> **Passage**
↓
> One advantage, however, of doing a more whole-program approach to AD rather th...

wsmoses · on Feb 7, 2021

Oh for sure, any ML framework worth its salt should do some amount of graph rewriting / transformations.

I was (perhaps poorly) trying to explain how while yes AD (regardless of implementation in Enzyme, PyTorch, etc) _can_ avoid caching values using clever tricks, they can't always get away with it. The cache-reduction optimizations really depend on the abstraction level chosen for what tools can do. If a tool can only represent the binary choice of whether an input is needed or not, it could miss out on the fact that perhaps only the first element (and not the whole array/tensor) is needed.

Regarding Enzyme v JaX/etc, again I think that's the wrong way to think about these tools. They solve problems at different levels and in fact can be used together for mutual benefit.

For example a high-level AD tool in a particular DSL might know that algebraically you don't need to compute the derivative of something since from the domain knowledge it is always a constant. Without that domain knowledge, a tool will have to actually compute it. On the other side of the coin, there's no way such a high level AD tool would do all the drudgery of invariant code motion, or even lower level scheduling/register allocation (and see Enzyme paper for reasons why these can be really useful optimizations for AD).
↑
> **Provided information**
↓
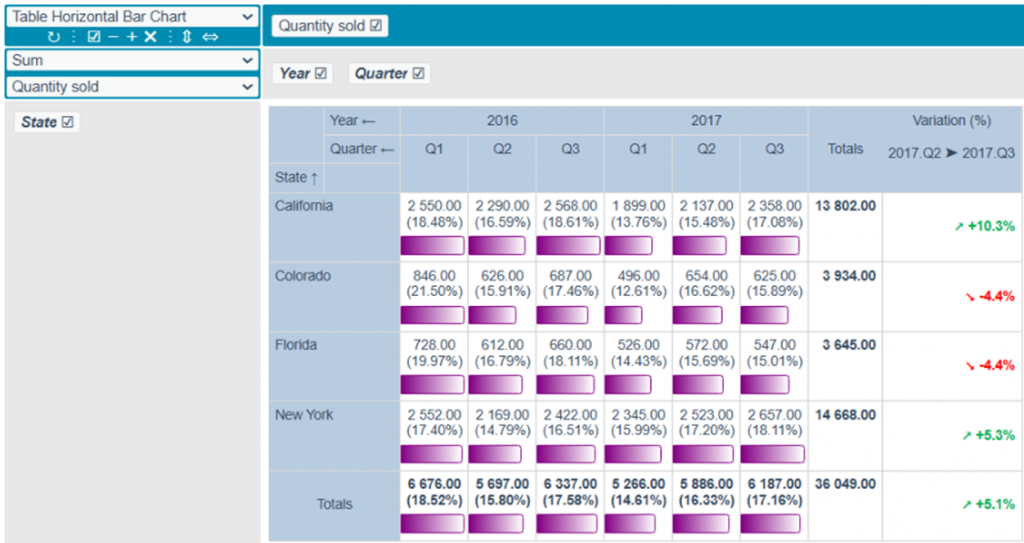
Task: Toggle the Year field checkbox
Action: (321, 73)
↑
↓
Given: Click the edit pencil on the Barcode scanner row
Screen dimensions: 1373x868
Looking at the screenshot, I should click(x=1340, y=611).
↑
Please copy the comment on automatic differentiation word for word, starting with "wsmoses · on" and going on through "array/tensor) is needed.".

wsmoses · on Feb 7, 2021

Oh for sure, any ML framework worth its salt should do some amount of graph rewriting / transformations.

I was (perhaps poorly) trying to explain how while yes AD (regardless of implementation in Enzyme, PyTorch, etc) _can_ avoid caching values using clever tricks, they can't always get away with it. The cache-reduction optimizations really depend on the abstraction level chosen for what tools can do. If a tool can only represent the binary choice of whether an input is needed or not, it could miss out on the fact that perhaps only the first element (and not the whole array/tensor) is needed.